Remembering the Decades-Long Abortion Fight You Weren’t Alive to Witness
These women demanded a voice, and the force of their impact is perhaps best illustrated through this one example of a representative who spoke up. Let’s consider the case of Michigan State Senator Lorraine Beebe, who in 1969 did something we now might consider a relatively commonplace heartwarming viral moment:
Michigan’s only woman state Senator stood brushing tears from her face today while her male colleagues applauded after she told of her own abortion in a dramatic but futile attempt to win passage of legislation liberalizing the state’s 100-year-old abortion statute.
“Can you say, ‘I am pregnant’ and be desperate about it? You don’t know what it’s all about,” Senator N. Lorraine Beebe, a Republican of Dearborn, who is the mother of two children, said:
“You do not have the right to impose your morals or religious convictions on us,” said Mrs. Beebe in reply to critics’ statements that abortion was tantamount to murder and a denial of the unborn child’s civil rights. “We have religious freedom in this country.”

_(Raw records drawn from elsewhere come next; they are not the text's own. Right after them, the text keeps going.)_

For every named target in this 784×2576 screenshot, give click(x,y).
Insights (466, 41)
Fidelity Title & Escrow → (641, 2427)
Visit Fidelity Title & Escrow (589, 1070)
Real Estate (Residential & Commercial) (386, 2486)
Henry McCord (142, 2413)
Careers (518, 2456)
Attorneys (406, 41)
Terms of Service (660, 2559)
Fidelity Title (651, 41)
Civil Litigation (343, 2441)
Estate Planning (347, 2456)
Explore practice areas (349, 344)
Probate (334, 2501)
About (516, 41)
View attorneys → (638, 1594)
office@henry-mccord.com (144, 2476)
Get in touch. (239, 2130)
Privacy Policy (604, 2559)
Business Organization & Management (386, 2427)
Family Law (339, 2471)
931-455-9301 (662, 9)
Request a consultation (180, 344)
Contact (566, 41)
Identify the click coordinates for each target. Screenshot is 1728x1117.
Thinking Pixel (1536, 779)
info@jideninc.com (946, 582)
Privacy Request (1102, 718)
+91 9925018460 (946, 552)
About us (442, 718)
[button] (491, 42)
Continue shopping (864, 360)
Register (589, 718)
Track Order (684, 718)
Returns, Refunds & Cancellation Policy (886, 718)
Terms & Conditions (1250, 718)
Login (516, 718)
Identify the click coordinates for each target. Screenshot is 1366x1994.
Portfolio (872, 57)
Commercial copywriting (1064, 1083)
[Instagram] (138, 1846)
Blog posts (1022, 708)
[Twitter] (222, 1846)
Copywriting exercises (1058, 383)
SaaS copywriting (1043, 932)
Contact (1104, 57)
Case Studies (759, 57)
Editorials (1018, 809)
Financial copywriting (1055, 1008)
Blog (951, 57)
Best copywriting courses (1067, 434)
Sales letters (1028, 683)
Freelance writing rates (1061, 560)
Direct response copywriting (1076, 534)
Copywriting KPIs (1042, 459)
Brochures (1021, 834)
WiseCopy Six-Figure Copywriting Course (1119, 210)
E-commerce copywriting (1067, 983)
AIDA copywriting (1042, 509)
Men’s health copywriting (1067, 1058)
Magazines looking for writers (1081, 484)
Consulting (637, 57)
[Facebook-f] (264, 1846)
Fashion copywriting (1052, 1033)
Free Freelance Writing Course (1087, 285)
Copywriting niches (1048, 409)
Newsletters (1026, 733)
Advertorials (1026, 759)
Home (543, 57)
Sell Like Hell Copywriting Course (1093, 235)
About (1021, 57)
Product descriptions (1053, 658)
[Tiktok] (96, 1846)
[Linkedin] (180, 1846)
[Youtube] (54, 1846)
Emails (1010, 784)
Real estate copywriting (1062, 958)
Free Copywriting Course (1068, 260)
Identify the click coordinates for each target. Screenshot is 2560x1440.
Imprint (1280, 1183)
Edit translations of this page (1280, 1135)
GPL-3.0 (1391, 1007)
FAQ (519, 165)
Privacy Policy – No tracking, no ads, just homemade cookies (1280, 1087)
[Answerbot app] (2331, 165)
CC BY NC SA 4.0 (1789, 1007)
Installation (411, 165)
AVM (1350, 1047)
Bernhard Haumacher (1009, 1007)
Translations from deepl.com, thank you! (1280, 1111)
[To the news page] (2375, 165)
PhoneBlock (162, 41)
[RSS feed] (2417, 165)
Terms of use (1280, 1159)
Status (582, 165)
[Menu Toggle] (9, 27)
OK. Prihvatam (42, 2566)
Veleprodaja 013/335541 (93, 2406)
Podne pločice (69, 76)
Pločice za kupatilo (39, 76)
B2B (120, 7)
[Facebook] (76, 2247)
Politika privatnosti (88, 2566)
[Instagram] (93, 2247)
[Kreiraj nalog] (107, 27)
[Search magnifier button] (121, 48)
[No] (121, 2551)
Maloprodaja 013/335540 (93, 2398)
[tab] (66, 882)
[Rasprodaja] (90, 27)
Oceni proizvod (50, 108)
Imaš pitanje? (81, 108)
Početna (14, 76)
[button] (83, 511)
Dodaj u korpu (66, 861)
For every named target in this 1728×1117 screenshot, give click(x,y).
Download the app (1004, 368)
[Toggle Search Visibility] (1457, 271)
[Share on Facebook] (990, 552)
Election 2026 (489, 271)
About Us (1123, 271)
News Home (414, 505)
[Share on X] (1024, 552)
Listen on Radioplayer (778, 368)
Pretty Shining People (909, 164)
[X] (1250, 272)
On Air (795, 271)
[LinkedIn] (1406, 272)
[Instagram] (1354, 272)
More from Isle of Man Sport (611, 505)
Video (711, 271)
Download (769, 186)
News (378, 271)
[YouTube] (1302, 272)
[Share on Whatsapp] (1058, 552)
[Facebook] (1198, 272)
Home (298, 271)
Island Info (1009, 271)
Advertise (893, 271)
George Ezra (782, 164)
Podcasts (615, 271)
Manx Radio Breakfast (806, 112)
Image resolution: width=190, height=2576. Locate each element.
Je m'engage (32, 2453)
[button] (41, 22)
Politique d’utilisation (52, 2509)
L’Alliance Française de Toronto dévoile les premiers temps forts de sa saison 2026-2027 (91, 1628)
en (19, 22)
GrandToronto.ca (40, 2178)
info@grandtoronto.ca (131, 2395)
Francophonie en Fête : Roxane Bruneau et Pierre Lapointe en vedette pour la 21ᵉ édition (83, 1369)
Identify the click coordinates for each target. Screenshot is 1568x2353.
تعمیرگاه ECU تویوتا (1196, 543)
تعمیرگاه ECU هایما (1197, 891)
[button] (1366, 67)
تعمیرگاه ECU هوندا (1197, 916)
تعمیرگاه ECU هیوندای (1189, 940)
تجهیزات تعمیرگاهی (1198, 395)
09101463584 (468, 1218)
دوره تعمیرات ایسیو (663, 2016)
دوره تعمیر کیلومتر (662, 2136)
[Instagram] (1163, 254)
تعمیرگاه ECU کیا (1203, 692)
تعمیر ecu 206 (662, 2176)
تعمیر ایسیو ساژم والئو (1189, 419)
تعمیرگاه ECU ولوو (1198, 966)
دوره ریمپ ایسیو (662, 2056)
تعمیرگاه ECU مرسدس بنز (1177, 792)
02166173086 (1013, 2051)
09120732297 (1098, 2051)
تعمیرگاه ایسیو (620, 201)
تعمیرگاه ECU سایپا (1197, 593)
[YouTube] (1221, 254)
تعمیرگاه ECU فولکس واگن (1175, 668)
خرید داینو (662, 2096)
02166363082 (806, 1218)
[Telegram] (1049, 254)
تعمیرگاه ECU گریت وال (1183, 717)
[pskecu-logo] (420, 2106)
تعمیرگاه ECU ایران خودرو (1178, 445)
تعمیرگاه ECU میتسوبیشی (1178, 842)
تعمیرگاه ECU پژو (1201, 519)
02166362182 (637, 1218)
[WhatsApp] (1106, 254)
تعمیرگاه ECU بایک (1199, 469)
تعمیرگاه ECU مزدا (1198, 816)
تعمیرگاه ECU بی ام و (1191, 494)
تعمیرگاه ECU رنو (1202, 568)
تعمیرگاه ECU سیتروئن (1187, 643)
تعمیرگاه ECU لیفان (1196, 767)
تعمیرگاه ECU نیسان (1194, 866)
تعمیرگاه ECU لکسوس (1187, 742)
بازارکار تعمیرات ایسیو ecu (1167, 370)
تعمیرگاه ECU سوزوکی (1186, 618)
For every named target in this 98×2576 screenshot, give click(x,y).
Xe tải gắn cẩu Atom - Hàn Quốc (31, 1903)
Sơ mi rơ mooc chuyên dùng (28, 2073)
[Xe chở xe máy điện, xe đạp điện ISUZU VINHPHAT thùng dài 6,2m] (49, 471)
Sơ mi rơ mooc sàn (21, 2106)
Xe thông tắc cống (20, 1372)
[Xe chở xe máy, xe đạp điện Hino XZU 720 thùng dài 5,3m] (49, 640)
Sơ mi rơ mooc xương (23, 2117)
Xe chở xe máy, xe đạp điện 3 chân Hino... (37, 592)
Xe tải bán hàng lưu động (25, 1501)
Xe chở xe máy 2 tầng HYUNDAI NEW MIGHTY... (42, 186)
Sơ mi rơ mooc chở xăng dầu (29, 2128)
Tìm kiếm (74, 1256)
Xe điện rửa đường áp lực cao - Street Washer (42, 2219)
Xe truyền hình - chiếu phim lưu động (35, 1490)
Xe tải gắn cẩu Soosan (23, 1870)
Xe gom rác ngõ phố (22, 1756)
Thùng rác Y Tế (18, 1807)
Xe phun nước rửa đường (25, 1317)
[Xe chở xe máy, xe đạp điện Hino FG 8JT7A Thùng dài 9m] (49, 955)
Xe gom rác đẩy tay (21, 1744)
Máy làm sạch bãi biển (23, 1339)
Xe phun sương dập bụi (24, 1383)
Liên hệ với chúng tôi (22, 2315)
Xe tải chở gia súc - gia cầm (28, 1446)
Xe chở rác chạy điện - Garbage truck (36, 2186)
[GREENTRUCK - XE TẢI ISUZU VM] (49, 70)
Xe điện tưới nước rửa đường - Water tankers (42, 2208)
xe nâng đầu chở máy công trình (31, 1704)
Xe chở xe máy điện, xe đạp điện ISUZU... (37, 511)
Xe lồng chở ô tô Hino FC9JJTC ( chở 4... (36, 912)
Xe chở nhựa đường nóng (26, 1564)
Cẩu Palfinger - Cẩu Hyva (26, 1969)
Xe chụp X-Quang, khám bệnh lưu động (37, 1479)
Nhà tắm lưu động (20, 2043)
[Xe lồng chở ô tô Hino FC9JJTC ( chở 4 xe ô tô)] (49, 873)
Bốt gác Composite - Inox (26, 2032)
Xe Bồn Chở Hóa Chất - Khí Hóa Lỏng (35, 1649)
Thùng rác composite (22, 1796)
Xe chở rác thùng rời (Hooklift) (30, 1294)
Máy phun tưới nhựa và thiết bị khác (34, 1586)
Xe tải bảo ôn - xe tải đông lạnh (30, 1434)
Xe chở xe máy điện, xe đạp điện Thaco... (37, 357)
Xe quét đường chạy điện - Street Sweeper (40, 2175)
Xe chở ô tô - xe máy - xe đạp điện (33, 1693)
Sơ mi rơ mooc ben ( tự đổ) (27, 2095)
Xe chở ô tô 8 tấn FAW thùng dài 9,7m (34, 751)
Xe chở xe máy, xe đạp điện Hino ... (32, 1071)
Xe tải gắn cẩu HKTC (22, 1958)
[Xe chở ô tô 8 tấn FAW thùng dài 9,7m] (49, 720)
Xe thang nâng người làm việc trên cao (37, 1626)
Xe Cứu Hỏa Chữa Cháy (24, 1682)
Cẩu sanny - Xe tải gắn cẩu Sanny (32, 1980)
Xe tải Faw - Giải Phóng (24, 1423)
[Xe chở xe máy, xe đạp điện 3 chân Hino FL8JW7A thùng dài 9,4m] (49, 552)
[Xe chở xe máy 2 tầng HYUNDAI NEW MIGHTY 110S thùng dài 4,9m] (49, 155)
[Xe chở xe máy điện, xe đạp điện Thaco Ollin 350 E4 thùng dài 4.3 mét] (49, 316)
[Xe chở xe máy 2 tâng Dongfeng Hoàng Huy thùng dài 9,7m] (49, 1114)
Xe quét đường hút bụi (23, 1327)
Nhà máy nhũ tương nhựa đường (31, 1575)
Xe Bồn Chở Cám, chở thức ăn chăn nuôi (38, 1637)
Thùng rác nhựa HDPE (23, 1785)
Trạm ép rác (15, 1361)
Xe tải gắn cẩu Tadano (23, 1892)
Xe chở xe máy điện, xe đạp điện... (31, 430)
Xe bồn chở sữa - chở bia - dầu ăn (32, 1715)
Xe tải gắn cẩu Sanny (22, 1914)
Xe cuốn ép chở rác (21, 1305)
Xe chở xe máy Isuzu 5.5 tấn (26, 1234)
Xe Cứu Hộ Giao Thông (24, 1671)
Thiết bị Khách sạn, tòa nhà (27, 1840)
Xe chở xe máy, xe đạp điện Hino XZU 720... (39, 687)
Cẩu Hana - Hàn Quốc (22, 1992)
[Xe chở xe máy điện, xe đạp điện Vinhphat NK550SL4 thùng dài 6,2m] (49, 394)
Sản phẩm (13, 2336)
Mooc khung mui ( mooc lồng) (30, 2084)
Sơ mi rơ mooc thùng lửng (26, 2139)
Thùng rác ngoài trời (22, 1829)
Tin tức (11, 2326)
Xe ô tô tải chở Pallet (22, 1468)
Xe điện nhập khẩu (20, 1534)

“I am a woman who had a therapeutic abortion in a Catholic hospital,” Mrs. Beebe told a silent audience. “And don’t think I didn’t come face to face with my conscience. But I never, never would have had the opportunity to have children if I didn’t have this.”
According to the Michigan Women’s Hall of Fame, Beebe’s speech “marked the end of [her] political career. Defeated for re-election in 1970, her family was threatened, her house was fire-bombed, and her tires were slashed.”